There's certainly always a veil of “all I haven't done” or generalized fear response for things I assume I've done wrong which absolutely ties in neatly with my childhood. I didn't do drugs on vacation and I don't hit on people at work, but when HR calls wanting me to screen, I assume the worst. The more I read this Wikipedia page, you could say I've a Freudian, more than an existential, form of guilt, were I in need of claiming it.

But back to the original quoted paragraph. Seeing sin in every interaction is a good one. I've been there. I still see enough disconcerting and dispiriting things constantly, but I'm more resolved to people's overt hopelessness, uselessness, ignorance, or naive selfishness more than maliciousness. The image of pushing a boulder up a hill comes to my mind often and has been considered as a tattoo.
Work feels like that. I'm not getting anywhere but onto the next not-quite disaster. The same tired lines, waiting for you to stop crying, emails with no or bad answers. There's no growth, nothing changing. People just default to cliches. You'd think something as theoretically dynamic as individuals and how they manage to hurt and neglect each other...well, let me stop myself, I said “individuals.” I'm just dealing with people. People stopped being interesting well before I got this job.
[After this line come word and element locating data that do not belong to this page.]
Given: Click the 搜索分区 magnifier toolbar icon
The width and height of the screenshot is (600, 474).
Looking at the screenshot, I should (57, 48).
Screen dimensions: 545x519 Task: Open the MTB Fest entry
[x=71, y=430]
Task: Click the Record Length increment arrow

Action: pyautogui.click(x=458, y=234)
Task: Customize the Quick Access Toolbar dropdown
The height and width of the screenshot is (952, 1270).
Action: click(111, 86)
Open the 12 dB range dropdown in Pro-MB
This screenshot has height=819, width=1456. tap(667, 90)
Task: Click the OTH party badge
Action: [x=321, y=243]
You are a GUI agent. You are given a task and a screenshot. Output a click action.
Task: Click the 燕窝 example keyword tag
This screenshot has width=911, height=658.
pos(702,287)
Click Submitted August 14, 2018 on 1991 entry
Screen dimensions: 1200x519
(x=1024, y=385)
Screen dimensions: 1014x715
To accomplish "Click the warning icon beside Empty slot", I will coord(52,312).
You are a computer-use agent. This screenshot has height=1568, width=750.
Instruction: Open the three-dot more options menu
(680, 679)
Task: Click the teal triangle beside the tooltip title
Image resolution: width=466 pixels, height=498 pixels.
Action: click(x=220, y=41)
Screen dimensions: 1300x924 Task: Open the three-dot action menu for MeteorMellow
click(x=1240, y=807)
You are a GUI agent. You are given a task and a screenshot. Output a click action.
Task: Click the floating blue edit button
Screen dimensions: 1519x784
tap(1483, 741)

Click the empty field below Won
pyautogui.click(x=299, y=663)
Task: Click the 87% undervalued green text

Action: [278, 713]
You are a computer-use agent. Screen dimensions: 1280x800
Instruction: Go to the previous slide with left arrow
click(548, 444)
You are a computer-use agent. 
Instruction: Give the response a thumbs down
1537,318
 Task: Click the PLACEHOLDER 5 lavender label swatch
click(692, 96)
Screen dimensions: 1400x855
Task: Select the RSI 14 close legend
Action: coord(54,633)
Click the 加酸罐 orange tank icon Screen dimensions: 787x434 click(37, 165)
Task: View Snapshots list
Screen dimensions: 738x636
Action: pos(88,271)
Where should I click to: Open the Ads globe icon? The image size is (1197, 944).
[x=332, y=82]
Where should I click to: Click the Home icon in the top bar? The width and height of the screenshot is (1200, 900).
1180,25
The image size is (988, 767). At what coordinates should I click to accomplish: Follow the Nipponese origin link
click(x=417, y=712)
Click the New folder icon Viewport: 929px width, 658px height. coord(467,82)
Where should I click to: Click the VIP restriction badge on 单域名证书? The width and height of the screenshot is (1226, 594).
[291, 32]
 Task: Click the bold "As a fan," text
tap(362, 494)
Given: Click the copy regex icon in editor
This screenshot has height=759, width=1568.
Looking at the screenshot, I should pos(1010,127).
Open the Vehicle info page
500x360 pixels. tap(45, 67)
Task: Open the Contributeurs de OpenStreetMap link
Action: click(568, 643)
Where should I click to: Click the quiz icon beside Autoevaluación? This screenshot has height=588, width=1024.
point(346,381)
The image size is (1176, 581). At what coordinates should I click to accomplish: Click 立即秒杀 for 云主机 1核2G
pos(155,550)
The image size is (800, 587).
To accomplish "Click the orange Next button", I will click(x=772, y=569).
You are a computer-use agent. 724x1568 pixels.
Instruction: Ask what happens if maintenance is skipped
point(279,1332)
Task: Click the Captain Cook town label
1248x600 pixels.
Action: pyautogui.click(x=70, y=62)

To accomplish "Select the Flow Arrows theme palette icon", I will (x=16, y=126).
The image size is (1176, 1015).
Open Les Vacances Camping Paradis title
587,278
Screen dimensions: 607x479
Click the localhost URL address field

I want to take a break. I want to feel like I can take back more of my time without delving into spite. I want the prospect of typing the same stupid lines the same stupid ways to not provoke sheer exhaustion and the impulse to start acting weird.

I talked to the head of the agency on Monday. We sat down for lunch for a little over an hour. We discussed race, day-to-day office interactions, big-picture software and organization dynamics. We're both readers and constant thinkers so it went smooth and didn't show any obvious major failings but for all the things I must assume she thought about a few of my choice phrasings. On the drive back and in these following days, it's only sinking in further that there is no “top” person of any consequence that can move pieces any faster than one pawn at a time. I'm not under the illusion that the bluster of legislation is the hot ticket to be of influence either. Even when you buy your legislators, there's no guarantees. And with all the money in the world, you still die of colon cancer.

It all, always, resolves to you as an individual. You have to cross thicker lines when the otherwise adopted boundaries become too restrictive. That is, if you can't detach or negotiate, which I'm proving to myself I can't or would be unwise. Guilt in this train of thought would serve as a restrictive agent and as empathy for the hapless souls feeling as desperate around you. Good thing I'm still not prepared to claim it.